You made this statement quite clear to us all awhile back. We can't just blog for PD, we MUST change the research world to grow in leaps and bounds to change society until the day comes when "bad genes" and all disease causing factors can be eliminated or rendered under control for all time forward. I don't think that your viewpoint is fully apppreciated by all. Swords into medical research; finding cures to the ills of humankind, rather than finding new ways of mass murder (and the inaction to "cure diseases such as cancer, alz, PD 'etc, etc.' is indeed equivalent to mass murder).
Together we stand, and conquer disease; divided we simply fall to the ground one by one. AIDS has created yet another nightmare for humankind to deal with, along with the scores of other diseases that cut the throats of good people every minute. This is a PD board, but your wider view about the wide world of suffering should remind us that we are not the only horrendous disease in the world. Yes we deserve all we can get because we live on and instead of just dying, we linger on to negatively affect all around them. Other diseases aren't so relatively benign.

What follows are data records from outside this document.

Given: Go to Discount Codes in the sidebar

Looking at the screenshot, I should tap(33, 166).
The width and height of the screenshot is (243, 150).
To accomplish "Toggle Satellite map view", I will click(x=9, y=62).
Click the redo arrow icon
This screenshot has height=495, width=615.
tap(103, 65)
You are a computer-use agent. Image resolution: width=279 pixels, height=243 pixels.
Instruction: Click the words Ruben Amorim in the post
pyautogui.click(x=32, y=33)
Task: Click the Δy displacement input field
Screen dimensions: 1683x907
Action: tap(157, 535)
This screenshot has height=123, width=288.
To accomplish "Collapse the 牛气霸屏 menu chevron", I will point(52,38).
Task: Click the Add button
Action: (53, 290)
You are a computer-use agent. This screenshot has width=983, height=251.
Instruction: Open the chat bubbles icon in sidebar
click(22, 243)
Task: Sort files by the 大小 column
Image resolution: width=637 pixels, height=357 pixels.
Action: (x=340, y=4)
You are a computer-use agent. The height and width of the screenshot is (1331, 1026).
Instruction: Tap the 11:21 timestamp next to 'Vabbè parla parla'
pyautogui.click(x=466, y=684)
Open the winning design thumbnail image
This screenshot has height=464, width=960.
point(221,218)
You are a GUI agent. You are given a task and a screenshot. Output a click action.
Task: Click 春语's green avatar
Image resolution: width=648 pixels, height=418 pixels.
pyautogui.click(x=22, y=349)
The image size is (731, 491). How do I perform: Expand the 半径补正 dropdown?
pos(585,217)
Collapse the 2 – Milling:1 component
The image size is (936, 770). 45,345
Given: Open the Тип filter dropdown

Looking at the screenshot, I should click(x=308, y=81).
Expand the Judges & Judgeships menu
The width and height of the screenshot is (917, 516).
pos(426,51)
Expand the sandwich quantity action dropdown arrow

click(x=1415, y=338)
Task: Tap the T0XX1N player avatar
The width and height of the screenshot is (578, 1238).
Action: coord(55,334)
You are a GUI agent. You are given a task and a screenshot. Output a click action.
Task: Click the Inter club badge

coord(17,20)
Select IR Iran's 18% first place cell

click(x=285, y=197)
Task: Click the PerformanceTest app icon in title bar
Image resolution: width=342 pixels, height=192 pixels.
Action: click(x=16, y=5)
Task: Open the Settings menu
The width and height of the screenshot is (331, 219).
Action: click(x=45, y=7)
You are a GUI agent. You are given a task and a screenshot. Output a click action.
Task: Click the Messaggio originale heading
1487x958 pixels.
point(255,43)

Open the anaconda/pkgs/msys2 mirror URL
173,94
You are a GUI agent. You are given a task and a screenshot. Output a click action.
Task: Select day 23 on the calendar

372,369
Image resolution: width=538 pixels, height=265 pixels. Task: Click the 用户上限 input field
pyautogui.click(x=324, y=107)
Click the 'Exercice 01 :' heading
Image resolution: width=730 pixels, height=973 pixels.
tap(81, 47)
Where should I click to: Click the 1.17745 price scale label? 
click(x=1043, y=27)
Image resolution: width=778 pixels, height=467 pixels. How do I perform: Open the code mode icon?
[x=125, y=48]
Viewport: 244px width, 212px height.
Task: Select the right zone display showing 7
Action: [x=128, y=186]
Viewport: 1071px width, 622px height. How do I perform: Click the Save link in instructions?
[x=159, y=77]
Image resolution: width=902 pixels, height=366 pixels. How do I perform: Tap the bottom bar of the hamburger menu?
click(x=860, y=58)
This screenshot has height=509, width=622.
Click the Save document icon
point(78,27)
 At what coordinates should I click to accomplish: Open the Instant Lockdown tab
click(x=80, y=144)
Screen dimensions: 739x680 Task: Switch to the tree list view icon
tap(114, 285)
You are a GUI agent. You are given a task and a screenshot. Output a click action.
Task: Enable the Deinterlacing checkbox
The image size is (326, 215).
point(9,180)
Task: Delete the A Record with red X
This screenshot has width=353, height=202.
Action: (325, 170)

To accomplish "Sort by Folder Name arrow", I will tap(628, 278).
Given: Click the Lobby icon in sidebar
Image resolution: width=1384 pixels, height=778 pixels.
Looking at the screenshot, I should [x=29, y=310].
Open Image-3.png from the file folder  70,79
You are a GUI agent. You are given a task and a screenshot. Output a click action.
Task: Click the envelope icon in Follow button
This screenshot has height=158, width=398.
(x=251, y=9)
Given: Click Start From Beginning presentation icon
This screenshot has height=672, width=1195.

You're right about not mentioning Limbaugh "problem". It's much more powerful to let it be said in peoples own minds, than hear it from an angry PWP. Folks can smell hypocracy a mile away ... and Rush reeks.

MikeTTF


What were the positive comments?

Oh ya I have Cancer and I have my hair. Going to far for comparisons.

I have seen lots of people in the years I have been on the road for Stem Cell Research and if you go on the personal attack it always results in losing the points you have made.

You have to sit back and read and read over again before you make any statements that devalue your premise.

Talk about his drug use is a no no even if someone else says it.

You can never devalue anothers stupid or foolish comments by taking the same attitude.

Then where is the moral highground.

Michael J Fox is using his head and not getting into a name caling fracus, we should too.

howdy! :D

was that nice enough to butter y'all up? :o i got the cd in the mail to gayle...she should have it by noon saturday. sorry for the delay. new computer with all the bells and whistles...i just have to find the time to learn how!